Flooding the eurozone banking system with cheap money allows the ECB to get around rules that prevent it directly buying sovereign debt. But it maybe asking too much to expect banks to double up on bond holdings that so recently threatened to make them insolvent.
Gold and silver both rose in price after the announcement which is a clear commitment to money printing by yet another global central bank. ‘Stealth QE’ was one banker’s verdict.
Even more debt!
However, we are still left in the same basic quandry: how does creating more debt solve a problem caused by too much debt? Ultimately inflating the money supply will reduce the real value of nominal debt but it is a horrible instrument with nasty side-effects.

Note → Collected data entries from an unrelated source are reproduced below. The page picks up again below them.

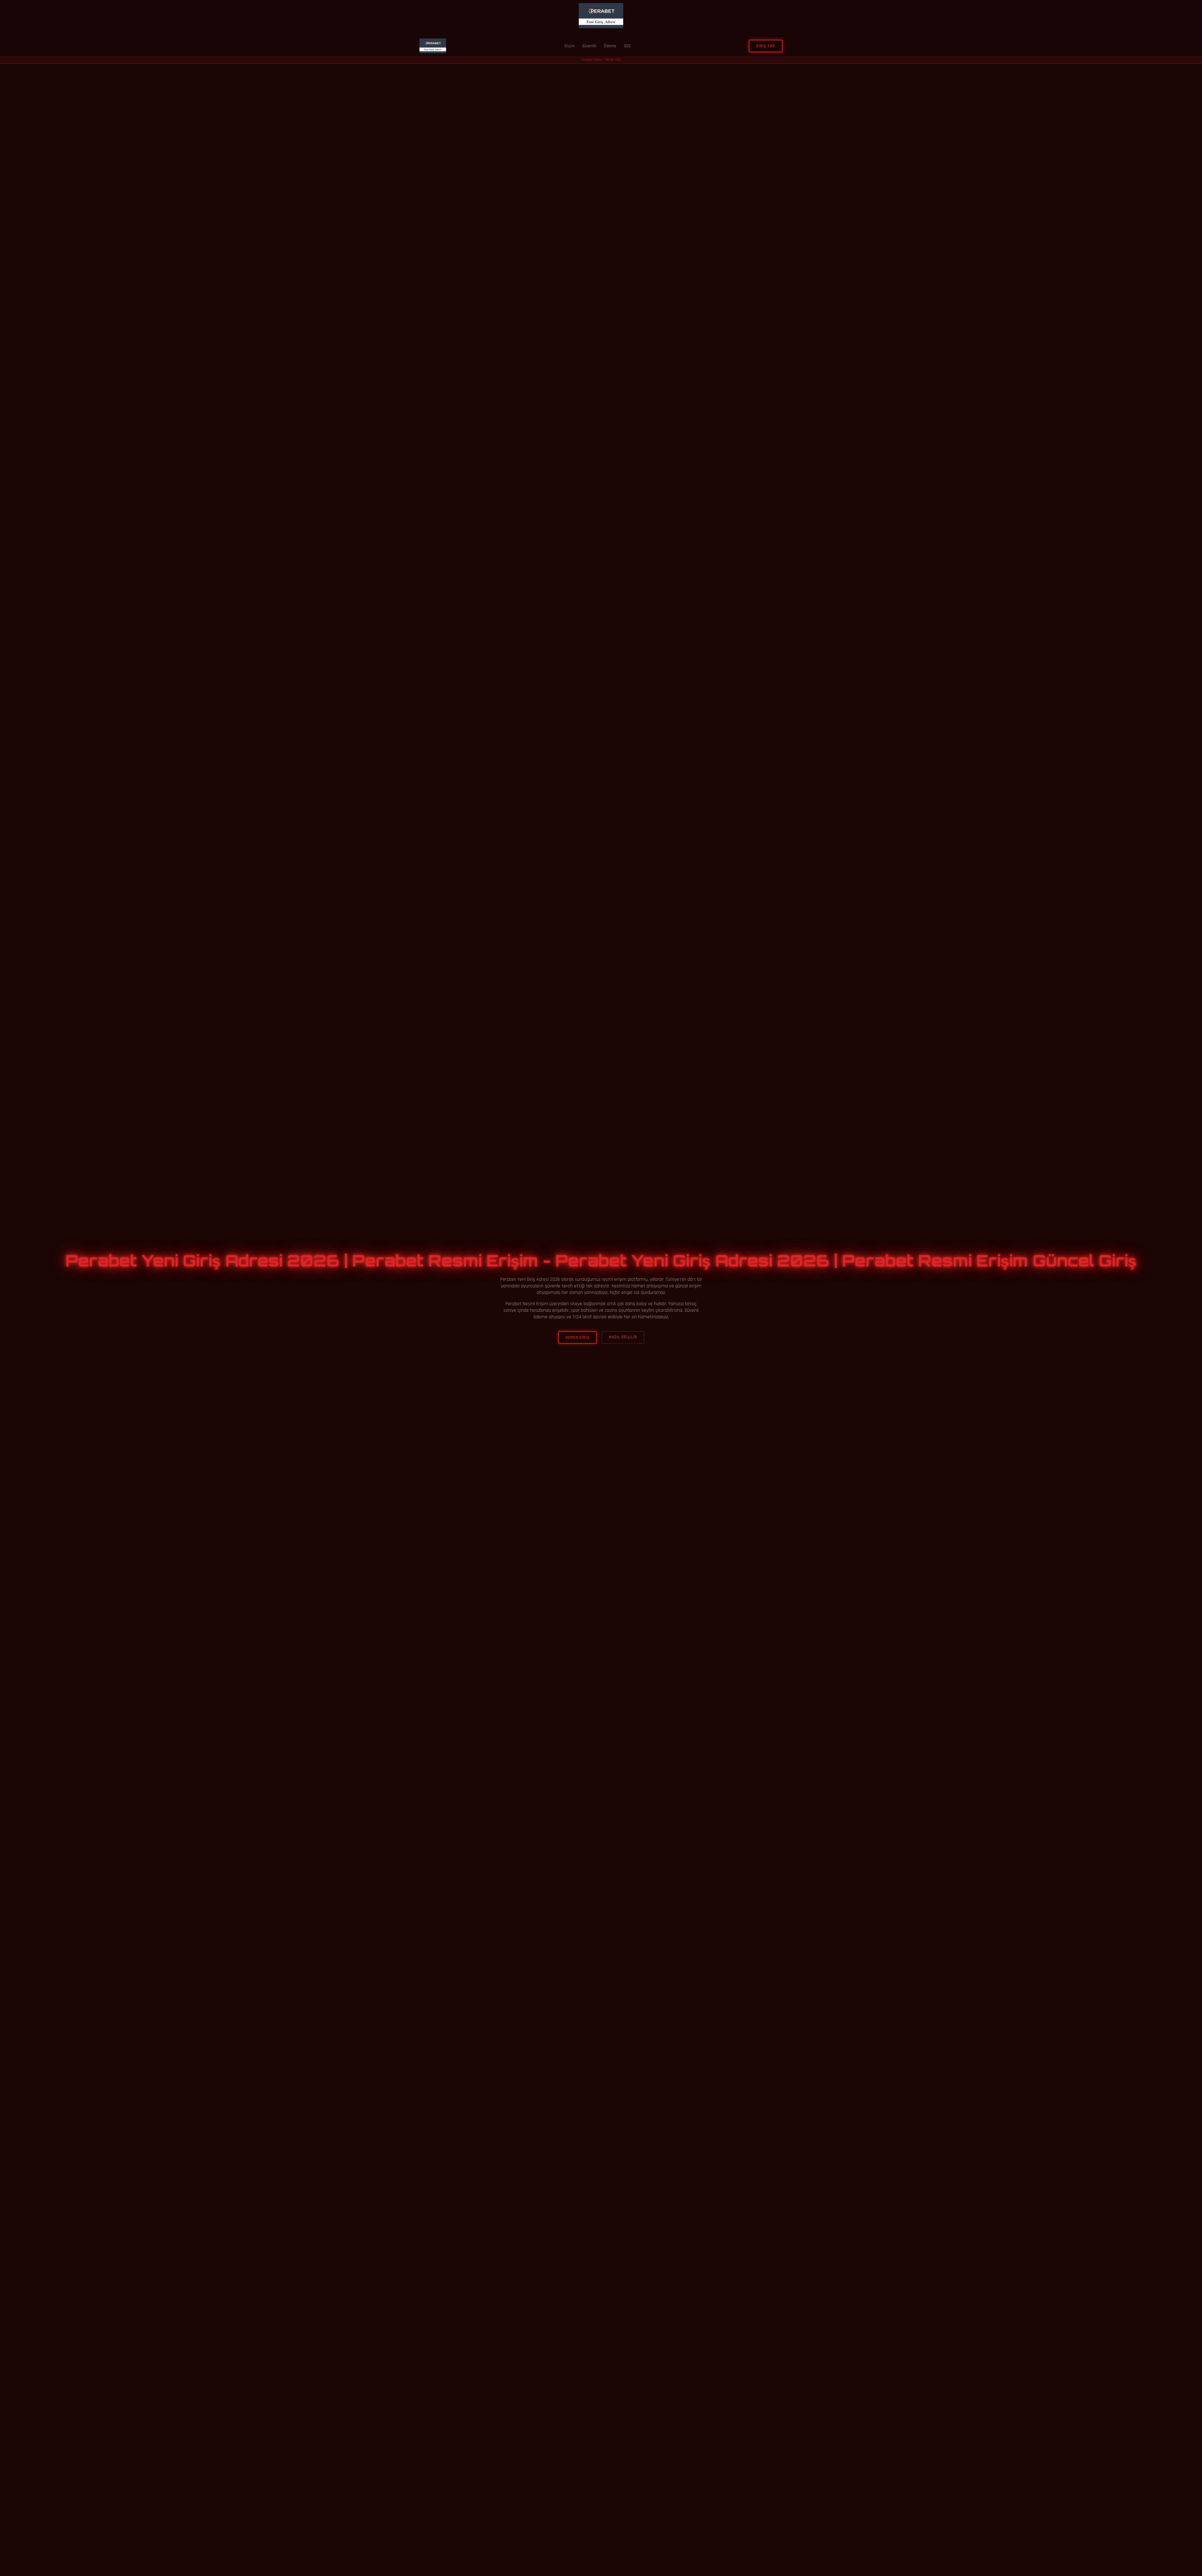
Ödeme (610, 46)
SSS (627, 46)
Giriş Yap (765, 46)
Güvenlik (589, 46)
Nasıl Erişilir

Besides the crucial link between giving out almost-free cash to the banks and bond refinancing is still missing. There is no compulsion here or necessary connection. For that the ECB would have to buy these bonds and replace them with its own eurobonds. That the ECB, unlike the Fed has no mandate to do.
So did pumping $645 billion into the eurozone banks make the crisis better or worse today? That is a question that will soon be answered in the New Year and the ECB may not like the response.

3 Comments posted by readers:
No
But… at least the EU states already do what they’re supposed to do: cut spending, austerity, cut welfare programs. Whether this combined with other measures will be enough to calm markets remains to be seen. But I can’t help but notice that the US is so far from such measures that it’s years away from even considering implementing them.
When the ECB, and national government officials tell the banks to buy X amount of sovereign debt with the money, or get nationalized and have their salaries cut and get fired, they will obey. I would. Get ready for more next spring.
It won’t solve the crisis, but it will buy time for the new punishment treaty to be adopted next year. The new treaty will buy another couple of years until a United States of Europe can be created which will be a fiscal transfer union. Germany will go along, once enough punishment has been metered out to the lazy southerners.
That is how I think it will finally play out in another 5 years, or so.
Of course, about a million things could go wrong to cause another outcome.
FedEx has a new form of air-mail. Throw it over the fence.